Su hermana María Zurita y Borbón, nacida dos años después que él, es la sobrina predilecta de don Juan Carlos. Se desenvuelve a la perfección en francés, inglés, portugués, italiano y alemán, y estudió Traducción en la Universidad Europea de Madrid. Trabajó como becaria en el bufete de abogados catalán Cuatrecasas, y en enero de 2000 se incorporó a la agencia de traducciones McLehm, fundada por sus amigas Mónica Artacho y Lola Espinosa de los Monteros. Igual que su tío don Juan Carlos, es una forofa de los coches deportivos, aunque, a diferencia de él, le apasiona la literatura.

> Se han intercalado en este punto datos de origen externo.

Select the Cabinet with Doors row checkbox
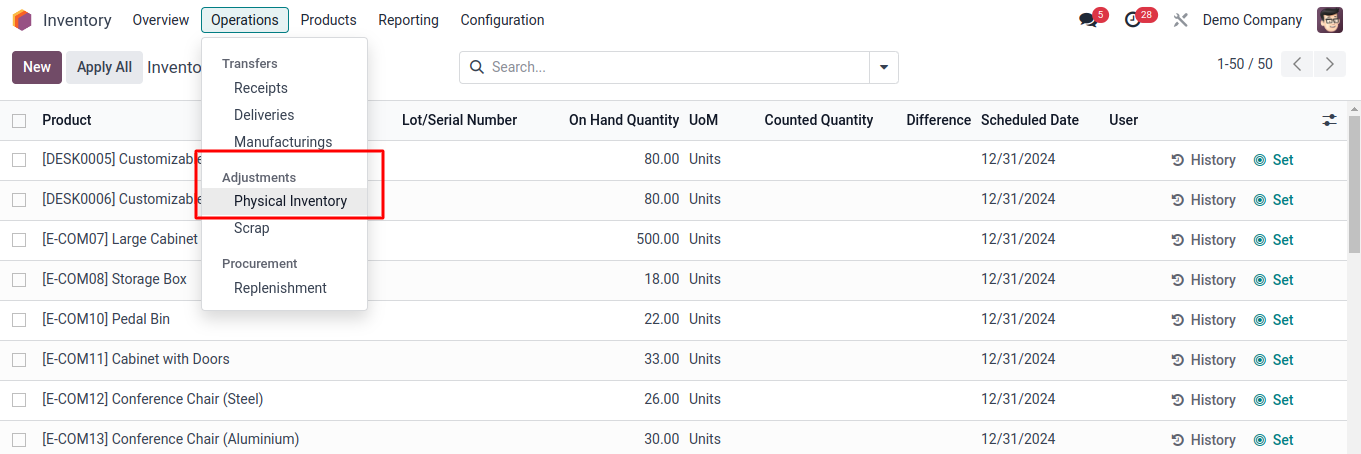 pyautogui.click(x=19, y=360)
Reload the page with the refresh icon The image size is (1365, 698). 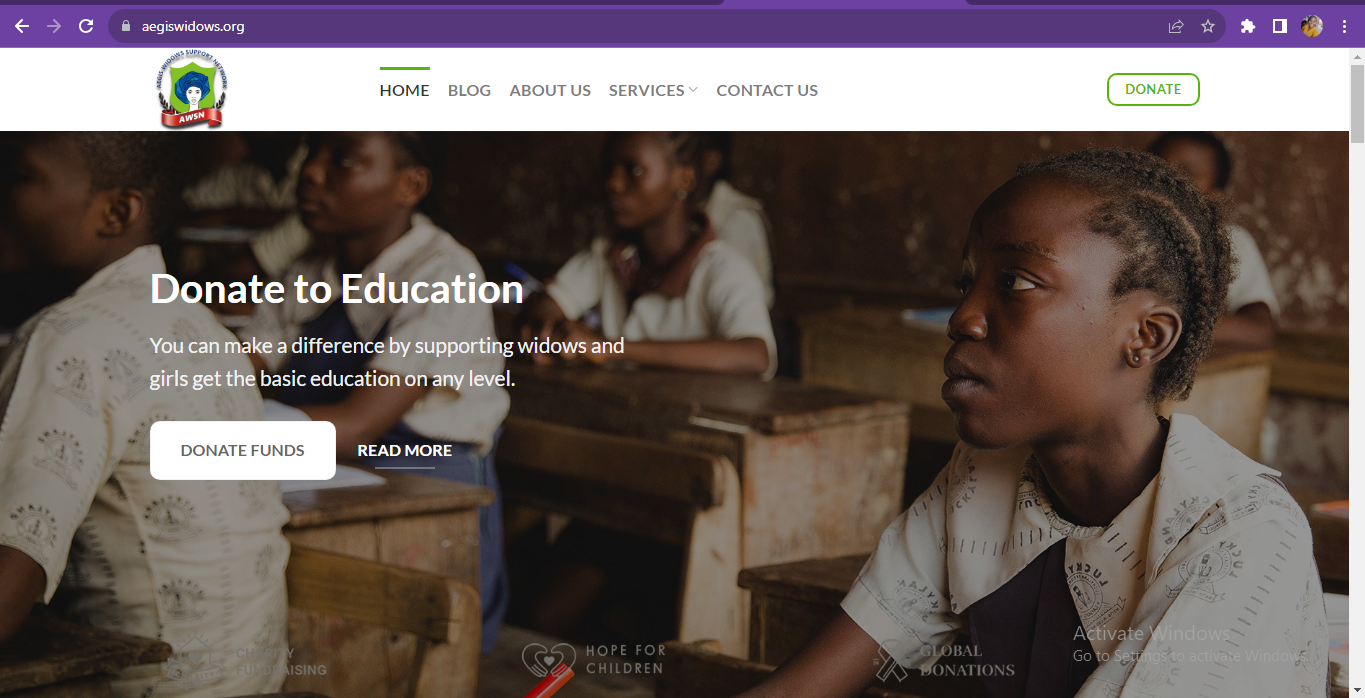[x=86, y=27]
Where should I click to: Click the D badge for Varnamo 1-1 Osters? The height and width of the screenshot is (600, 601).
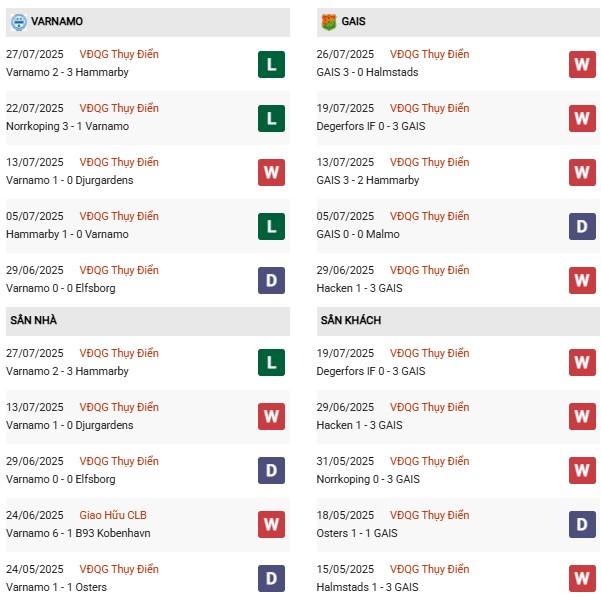pyautogui.click(x=271, y=579)
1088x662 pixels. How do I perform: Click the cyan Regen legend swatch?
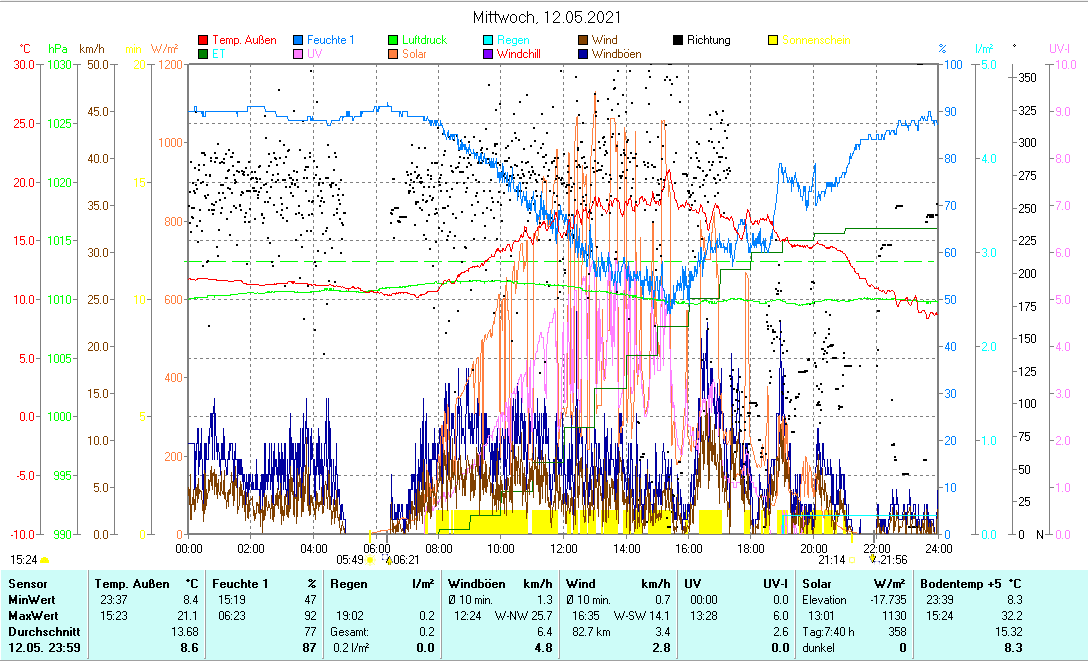[487, 41]
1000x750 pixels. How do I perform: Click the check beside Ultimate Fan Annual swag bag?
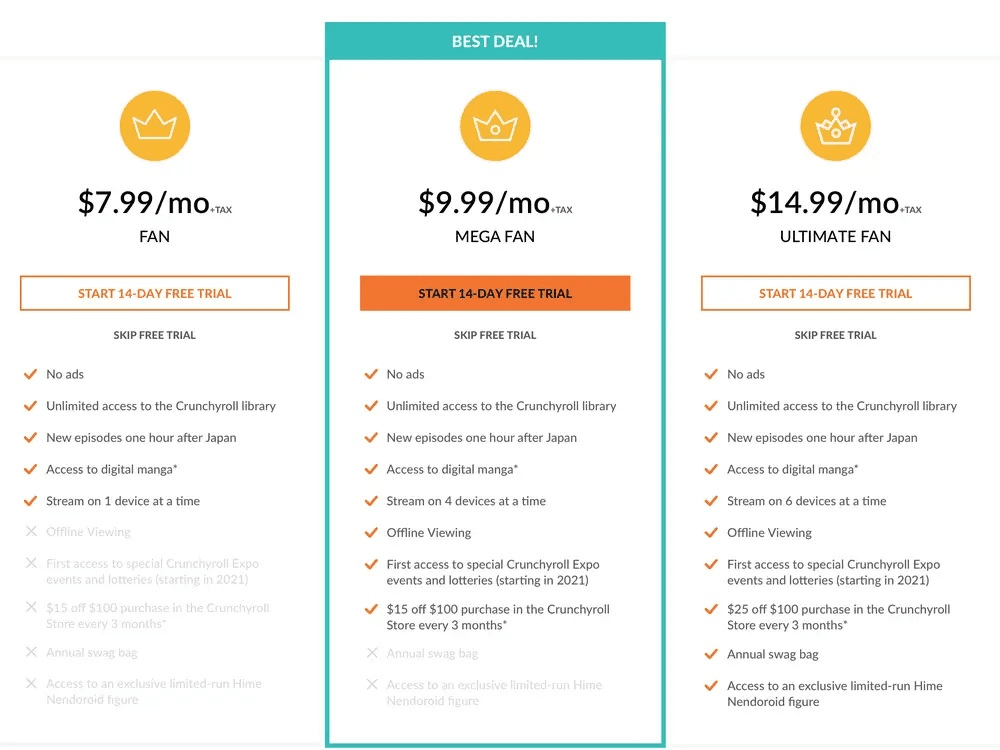pyautogui.click(x=711, y=653)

A doña Margarita le viene como anillo al dedo este adagio: «Quien es buena hija, es buena madre». Y la infanta invidente profesó amor y fidelidad inquebrantables a su padre el conde de Barcelona, abandonado a la hora de la sucesión por su propia madre la reina Victoria Eugenia, cuando no por su esposa María de las Mercedes o por su hijo Juan Carlos, incluida su nuera Sofía.

El propio don Juan escribió, amargado:

Son muchos los años que llevo en la brecha sintiéndome muy solo. Todos los que por nacimiento deberían siempre estar a mi lado casi no lo han estado nunca.

El «casi» tenía nombre y apellidos: Margarita de Borbón y Borbón, la misma infanta a la que su padre abofeteó de niña por ridiculizar a Franco.